Extracting from Windows installer
Overview
Many Windows installers (MSI packages, setup.exe files) contain embedded CAB archives. This guide shows how to identify, extract, and process these embedded archives using Cabriolet.
Understanding Installer CAB Files
Common Installer Types
| Type | Structure | CAB Location |
|---|---|---|
MSI Package | Compound document | Embedded as stream in MSI database |
Setup.exe (self-extracting) | PE executable + CAB | Appended to or embedded in EXE |
InstallShield | Custom format | Multiple CABs referenced by setup |
NSIS Installer | Custom archive | May contain CAB internally |
Basic Extraction from MSI
Example 1: Extract CAB from MSI Database
MSI files are OLE compound documents. Extract the CAB stream first:
#!/usr/bin/env ruby
require 'cabriolet'
require 'tempfile'
# Extract CAB from MSI using Windows API or OLE library
# This example assumes you've already extracted the CAB stream
def extract_msi_contents(msi_path, output_dir)
puts "Processing MSI: #{msi_path}"
# Step 1: Extract CAB from MSI database
# (In practice, use a library like ruby-ole or call msiexec)
cab_data = extract_cab_from_msi(msi_path)

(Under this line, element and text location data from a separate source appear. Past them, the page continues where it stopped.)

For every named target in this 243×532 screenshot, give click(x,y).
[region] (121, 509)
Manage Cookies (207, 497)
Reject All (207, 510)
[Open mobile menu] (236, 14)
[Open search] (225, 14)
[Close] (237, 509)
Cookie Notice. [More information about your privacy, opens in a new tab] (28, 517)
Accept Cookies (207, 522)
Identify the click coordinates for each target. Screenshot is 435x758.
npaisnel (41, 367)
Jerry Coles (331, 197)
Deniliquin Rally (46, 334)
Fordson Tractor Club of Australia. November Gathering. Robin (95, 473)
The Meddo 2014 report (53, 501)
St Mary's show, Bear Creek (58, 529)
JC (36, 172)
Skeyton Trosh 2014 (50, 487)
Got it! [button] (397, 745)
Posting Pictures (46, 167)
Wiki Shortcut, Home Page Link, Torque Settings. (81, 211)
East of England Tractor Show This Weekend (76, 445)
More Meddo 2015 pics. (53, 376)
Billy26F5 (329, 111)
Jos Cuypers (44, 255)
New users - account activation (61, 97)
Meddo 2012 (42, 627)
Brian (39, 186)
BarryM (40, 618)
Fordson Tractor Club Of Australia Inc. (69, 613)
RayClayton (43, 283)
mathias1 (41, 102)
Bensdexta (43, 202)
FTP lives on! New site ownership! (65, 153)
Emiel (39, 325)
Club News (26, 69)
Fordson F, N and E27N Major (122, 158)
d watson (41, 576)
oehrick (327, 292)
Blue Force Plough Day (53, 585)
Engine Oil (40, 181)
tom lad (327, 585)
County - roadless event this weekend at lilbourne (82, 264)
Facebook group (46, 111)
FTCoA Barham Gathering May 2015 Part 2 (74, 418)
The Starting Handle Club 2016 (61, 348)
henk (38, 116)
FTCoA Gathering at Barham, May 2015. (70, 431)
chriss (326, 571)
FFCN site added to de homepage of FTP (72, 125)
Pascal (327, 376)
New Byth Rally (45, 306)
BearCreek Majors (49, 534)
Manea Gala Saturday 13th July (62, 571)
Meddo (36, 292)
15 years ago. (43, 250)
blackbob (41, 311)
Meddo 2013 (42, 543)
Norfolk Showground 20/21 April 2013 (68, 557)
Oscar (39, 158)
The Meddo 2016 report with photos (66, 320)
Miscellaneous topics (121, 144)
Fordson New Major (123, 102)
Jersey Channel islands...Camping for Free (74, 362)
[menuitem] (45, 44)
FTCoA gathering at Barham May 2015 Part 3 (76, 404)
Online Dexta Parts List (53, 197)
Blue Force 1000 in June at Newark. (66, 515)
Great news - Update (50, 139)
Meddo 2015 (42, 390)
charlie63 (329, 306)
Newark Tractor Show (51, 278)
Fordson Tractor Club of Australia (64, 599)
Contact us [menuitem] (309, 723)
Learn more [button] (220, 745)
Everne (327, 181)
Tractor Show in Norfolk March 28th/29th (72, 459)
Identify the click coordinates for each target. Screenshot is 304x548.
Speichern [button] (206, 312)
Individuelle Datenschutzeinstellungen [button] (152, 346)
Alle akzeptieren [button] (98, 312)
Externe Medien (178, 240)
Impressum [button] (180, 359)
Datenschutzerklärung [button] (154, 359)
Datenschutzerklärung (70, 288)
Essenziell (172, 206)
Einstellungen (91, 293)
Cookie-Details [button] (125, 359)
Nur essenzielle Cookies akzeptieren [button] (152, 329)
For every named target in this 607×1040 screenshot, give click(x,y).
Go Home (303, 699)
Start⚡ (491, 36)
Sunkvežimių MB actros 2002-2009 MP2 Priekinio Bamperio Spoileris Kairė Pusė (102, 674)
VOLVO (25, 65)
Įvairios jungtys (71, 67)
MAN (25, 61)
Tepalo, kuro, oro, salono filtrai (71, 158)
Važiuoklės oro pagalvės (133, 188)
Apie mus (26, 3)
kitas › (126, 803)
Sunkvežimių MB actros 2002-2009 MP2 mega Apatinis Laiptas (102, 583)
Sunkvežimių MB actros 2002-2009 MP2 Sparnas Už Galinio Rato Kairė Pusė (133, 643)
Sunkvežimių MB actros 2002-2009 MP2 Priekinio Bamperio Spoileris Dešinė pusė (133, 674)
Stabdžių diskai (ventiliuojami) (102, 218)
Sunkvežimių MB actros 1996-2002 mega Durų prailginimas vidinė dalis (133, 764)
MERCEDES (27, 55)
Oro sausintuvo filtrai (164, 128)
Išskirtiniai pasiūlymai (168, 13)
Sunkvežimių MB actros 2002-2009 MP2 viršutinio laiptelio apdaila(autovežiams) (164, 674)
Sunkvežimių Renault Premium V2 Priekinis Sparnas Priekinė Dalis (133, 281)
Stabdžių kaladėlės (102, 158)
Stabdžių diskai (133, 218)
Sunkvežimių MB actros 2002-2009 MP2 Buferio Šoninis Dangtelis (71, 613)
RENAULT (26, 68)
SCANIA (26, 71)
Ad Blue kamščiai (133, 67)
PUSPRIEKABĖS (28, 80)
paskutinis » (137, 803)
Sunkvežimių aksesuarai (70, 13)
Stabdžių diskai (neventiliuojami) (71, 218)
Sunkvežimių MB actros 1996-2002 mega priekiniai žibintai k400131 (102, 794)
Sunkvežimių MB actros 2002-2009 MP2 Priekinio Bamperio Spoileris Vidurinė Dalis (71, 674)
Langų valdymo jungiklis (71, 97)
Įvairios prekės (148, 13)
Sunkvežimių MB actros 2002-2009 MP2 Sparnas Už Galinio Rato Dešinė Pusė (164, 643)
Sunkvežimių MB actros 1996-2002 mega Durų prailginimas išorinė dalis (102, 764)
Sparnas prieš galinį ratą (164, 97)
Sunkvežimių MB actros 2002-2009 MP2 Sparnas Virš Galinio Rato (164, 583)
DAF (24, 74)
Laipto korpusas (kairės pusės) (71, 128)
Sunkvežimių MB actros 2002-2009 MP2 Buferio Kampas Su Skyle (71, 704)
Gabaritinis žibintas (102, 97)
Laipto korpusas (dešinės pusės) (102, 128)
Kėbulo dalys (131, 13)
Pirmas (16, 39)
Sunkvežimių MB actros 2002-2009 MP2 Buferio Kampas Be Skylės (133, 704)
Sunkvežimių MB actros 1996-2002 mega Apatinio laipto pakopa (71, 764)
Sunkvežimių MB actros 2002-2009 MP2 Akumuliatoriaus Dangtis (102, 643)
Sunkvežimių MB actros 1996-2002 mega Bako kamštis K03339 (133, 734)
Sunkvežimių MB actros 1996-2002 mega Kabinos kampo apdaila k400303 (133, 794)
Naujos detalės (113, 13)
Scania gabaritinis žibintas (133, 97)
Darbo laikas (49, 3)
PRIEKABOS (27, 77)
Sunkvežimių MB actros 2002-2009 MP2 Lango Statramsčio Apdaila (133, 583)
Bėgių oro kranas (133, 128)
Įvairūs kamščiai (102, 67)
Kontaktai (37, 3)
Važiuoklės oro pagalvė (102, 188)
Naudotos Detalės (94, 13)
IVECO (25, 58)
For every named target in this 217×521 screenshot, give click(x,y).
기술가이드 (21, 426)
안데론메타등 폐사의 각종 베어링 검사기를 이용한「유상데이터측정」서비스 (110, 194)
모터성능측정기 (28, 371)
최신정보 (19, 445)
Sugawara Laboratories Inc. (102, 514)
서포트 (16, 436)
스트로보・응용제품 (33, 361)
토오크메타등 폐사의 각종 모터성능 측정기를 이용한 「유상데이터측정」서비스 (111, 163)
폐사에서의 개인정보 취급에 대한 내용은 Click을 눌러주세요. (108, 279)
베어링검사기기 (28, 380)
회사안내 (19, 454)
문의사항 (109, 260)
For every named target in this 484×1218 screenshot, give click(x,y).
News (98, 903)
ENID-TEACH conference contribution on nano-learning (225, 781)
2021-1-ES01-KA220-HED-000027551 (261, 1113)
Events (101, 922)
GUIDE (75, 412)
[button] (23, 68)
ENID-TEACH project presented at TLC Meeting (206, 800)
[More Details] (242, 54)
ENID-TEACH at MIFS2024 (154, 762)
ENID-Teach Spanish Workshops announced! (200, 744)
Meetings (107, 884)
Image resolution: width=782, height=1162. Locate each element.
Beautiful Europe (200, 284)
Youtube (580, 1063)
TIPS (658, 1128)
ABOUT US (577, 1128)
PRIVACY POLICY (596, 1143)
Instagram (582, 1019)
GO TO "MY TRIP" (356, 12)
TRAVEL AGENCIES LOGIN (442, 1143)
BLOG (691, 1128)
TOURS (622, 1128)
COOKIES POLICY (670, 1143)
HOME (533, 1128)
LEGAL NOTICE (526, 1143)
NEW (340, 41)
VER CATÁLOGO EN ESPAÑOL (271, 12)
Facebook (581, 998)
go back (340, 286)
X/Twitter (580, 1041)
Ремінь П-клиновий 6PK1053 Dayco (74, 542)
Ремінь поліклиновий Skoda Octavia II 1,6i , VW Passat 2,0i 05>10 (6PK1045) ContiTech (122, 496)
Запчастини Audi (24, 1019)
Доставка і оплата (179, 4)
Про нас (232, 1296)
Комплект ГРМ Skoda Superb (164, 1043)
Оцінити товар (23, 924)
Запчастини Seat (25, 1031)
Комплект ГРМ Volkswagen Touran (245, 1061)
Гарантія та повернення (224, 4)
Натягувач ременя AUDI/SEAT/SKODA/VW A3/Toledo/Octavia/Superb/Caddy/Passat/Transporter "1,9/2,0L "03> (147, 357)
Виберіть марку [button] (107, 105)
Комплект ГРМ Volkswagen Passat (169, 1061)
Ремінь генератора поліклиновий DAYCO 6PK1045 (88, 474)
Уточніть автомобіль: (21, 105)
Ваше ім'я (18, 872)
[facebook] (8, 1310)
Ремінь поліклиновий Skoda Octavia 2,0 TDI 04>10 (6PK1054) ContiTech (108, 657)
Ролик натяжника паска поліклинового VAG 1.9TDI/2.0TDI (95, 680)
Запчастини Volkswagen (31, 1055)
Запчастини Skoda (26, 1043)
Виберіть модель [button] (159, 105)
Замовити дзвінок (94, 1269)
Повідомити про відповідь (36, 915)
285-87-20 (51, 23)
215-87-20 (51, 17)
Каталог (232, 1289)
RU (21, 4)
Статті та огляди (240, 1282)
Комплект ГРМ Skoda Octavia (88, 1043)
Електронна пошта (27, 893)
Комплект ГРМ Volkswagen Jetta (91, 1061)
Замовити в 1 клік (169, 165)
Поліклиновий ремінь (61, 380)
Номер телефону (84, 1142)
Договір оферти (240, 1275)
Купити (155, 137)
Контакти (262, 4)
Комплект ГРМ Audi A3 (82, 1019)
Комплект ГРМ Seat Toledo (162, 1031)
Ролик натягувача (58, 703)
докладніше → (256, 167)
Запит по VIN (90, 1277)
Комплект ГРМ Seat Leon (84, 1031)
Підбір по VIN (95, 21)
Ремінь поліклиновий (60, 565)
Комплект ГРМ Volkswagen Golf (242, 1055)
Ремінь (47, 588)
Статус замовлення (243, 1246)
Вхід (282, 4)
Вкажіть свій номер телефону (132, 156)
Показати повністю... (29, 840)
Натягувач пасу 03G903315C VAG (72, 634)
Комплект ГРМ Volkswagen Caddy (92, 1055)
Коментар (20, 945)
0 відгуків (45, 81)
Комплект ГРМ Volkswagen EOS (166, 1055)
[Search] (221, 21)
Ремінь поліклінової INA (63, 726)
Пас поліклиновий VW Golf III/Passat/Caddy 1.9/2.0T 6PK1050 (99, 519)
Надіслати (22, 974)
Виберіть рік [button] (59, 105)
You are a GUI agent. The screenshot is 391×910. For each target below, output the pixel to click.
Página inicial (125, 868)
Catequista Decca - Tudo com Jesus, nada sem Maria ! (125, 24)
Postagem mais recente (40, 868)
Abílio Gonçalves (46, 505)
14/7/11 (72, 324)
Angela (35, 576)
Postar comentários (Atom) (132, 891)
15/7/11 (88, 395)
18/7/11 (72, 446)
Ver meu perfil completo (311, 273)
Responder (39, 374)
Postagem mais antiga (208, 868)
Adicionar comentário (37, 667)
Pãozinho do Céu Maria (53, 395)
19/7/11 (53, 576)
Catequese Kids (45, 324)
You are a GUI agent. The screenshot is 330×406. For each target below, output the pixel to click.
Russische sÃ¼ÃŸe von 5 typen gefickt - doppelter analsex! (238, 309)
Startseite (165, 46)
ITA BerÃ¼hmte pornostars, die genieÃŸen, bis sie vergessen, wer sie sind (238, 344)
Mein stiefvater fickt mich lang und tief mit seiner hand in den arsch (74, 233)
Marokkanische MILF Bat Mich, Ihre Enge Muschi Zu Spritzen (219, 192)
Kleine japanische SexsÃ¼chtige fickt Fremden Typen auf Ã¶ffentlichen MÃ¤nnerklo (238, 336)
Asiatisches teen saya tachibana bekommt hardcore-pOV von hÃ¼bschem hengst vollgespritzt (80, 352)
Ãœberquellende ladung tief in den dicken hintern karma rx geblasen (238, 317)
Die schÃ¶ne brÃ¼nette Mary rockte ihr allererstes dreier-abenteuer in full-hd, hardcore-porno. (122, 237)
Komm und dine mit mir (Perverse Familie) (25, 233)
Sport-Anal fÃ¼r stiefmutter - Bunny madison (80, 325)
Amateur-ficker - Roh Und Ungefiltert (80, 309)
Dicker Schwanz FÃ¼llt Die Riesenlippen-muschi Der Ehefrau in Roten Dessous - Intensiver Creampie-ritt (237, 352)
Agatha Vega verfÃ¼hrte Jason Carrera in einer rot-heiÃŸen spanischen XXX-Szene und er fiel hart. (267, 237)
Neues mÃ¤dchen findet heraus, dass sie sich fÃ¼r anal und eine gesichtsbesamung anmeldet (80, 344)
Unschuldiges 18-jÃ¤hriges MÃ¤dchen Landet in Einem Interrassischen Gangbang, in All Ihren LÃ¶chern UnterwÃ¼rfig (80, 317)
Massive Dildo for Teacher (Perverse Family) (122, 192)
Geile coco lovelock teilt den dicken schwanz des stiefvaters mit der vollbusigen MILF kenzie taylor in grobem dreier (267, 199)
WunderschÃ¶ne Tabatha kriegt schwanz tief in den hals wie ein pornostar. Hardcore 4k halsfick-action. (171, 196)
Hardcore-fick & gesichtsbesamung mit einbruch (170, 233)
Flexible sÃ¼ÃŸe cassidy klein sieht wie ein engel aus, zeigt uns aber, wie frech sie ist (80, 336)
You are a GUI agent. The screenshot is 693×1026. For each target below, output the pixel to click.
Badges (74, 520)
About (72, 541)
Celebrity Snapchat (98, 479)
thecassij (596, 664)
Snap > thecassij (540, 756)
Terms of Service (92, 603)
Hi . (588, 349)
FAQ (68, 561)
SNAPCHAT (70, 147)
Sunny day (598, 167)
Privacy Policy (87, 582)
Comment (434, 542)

# Step 2: Create temporary CAB file
Tempfile.create(['installer', '.cab']) do |temp_cab|
temp_cab.binmode
temp_cab.write(cab_data)
temp_cab.flush
# Step 3: Extract CAB contents
cabinet = Cabriolet::CAB::Parser.new.parse(temp_cab.path)
puts "Found #{cabinet.files.count} files in cabinet"
# Step 4: Extract all files
cabinet.files.each do |file|
output_path = File.join(output_dir, file.name)
# Create directory structure
FileUtils.mkdir_p(File.dirname(output_path))
# Extract file
puts "Extracting: #{file.name} (#{file.size} bytes)"
File.write(output_path, file.data, mode: 'wb')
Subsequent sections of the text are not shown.